What is being asked: Edit the records starting at the one that contains "Task: Click the LIVE button" and ending at the end of the records, changing "Cancel" to "Close" and leaving everything else untouched. Give back only that edited stretch.

---------------

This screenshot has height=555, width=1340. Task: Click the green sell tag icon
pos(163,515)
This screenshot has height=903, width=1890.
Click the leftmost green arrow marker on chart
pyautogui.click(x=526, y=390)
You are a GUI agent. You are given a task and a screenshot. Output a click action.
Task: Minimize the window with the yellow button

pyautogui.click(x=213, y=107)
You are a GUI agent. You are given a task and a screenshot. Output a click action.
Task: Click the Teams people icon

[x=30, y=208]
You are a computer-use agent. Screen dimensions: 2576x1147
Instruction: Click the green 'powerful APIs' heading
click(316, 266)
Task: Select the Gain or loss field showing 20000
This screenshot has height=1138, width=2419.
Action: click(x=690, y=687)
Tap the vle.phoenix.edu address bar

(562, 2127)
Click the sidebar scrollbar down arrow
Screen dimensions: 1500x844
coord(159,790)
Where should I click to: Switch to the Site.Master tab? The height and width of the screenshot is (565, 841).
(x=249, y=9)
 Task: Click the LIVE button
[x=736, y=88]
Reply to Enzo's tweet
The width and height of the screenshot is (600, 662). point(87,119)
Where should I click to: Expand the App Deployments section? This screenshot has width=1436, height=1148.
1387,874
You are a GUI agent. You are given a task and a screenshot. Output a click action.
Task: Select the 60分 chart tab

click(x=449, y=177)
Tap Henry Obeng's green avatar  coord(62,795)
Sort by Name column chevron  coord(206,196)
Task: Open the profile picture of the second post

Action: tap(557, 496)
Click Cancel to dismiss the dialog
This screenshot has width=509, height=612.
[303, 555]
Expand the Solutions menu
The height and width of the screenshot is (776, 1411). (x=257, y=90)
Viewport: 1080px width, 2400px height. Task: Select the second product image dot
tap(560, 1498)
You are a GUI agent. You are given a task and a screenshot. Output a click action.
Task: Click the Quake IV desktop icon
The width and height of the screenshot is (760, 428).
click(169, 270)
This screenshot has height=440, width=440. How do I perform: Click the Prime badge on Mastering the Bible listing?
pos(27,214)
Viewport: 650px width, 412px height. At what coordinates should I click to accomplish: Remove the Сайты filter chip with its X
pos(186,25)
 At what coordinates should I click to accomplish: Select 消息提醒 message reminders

---------------

Result of the exercise:
 Task: Click the LIVE button
[x=736, y=88]
Reply to Enzo's tweet
The width and height of the screenshot is (600, 662). point(87,119)
Where should I click to: Expand the App Deployments section? This screenshot has width=1436, height=1148.
1387,874
You are a GUI agent. You are given a task and a screenshot. Output a click action.
Task: Select the 60分 chart tab

click(x=449, y=177)
Tap Henry Obeng's green avatar  coord(62,795)
Sort by Name column chevron  coord(206,196)
Task: Open the profile picture of the second post

Action: tap(557, 496)
Click Close to dismiss the dialog
This screenshot has width=509, height=612.
[303, 555]
Expand the Solutions menu
The height and width of the screenshot is (776, 1411). (x=257, y=90)
Viewport: 1080px width, 2400px height. Task: Select the second product image dot
tap(560, 1498)
You are a GUI agent. You are given a task and a screenshot. Output a click action.
Task: Click the Quake IV desktop icon
The width and height of the screenshot is (760, 428).
click(169, 270)
This screenshot has height=440, width=440. How do I perform: Click the Prime badge on Mastering the Bible listing?
pos(27,214)
Viewport: 650px width, 412px height. At what coordinates should I click to accomplish: Remove the Сайты filter chip with its X
pos(186,25)
 At what coordinates should I click to accomplish: Select 消息提醒 message reminders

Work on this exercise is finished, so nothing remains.